第23話 決着

(魔剣『バルムンク』を使った防御不能の空間断絶、か)


 マリアンナの愛剣(自称)であるバルムンクは武器自体が魔力を纏う魔剣である。

 本来なら剣士は自身の武器に魔力を纏わせることでその強度や切れ味を増強するのが基本で有るが、この魔剣と呼ばれる武器(武器の形状によって『魔槍』や『魔斧』などもある)は武器自体が周囲に漂う魔力や装備者の魔力を吸い上げ、装備者が意識せずとも常に魔力を纏った状態を維持できるという利点が有り、当然ながらそこへ意識的に魔力を流す事により強力な力を発揮する事ができる。

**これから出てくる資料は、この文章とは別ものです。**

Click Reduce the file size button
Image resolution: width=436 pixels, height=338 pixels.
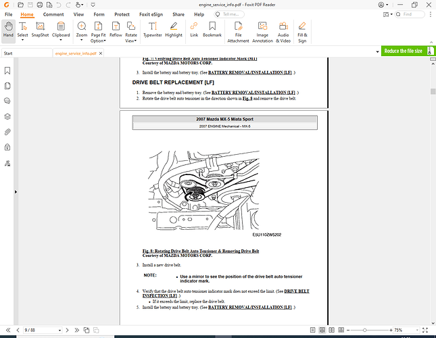(x=402, y=51)
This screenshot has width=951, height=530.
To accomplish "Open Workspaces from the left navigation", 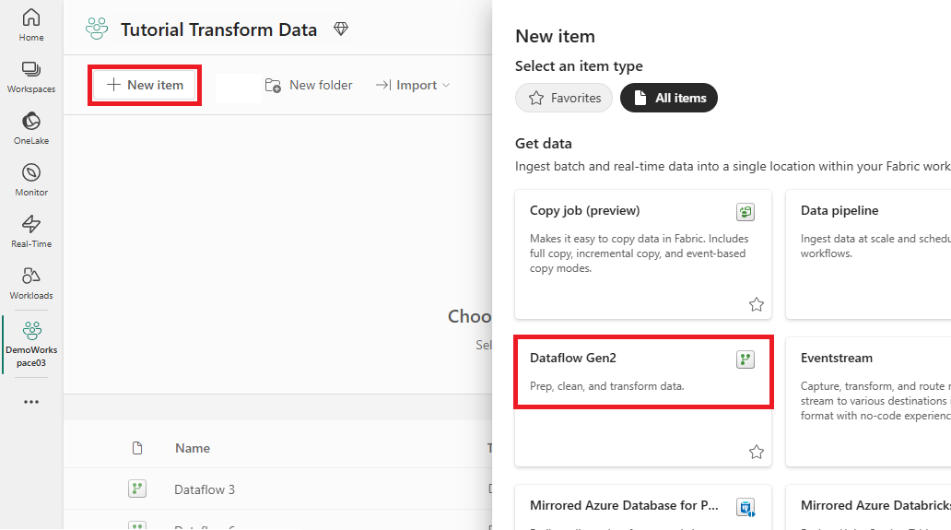I will coord(31,77).
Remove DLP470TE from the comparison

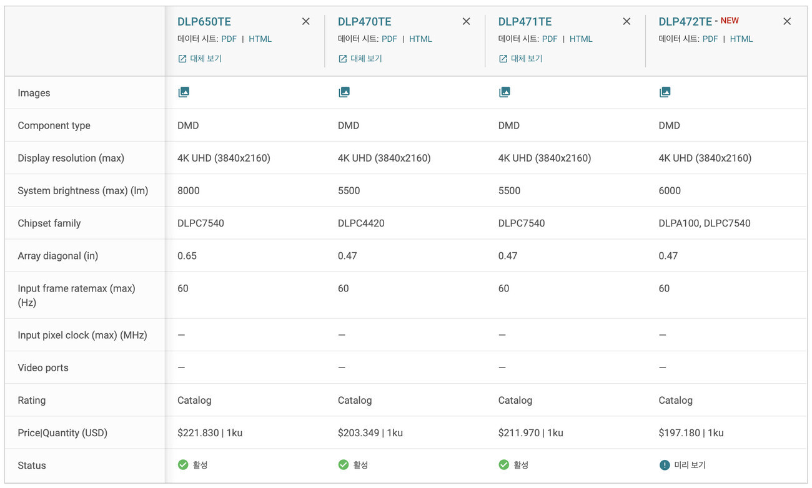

 それに武器に内包された魔力は使わない限り永遠に残り続けるので、基本的に戦闘を終えて使っていない間に周囲の魔力を吸収した魔剣は自然と最大保有量の魔力をチャージする形となるため、次に戦闘を行う際は最初から最大限に強化された状態の武器を使用できるのだ。

 ただ、当然ながら魔剣にはメリットばかりではない。

 魔剣の魔力吸収は自動的に発動してしまうため、戦闘が長期戦になれば魔力残量が少なくなっている装備者からも容赦無く魔力を吸い上げるので、最悪魔剣に魔力を吸われ過ぎた事が敗因となることもあるのだ。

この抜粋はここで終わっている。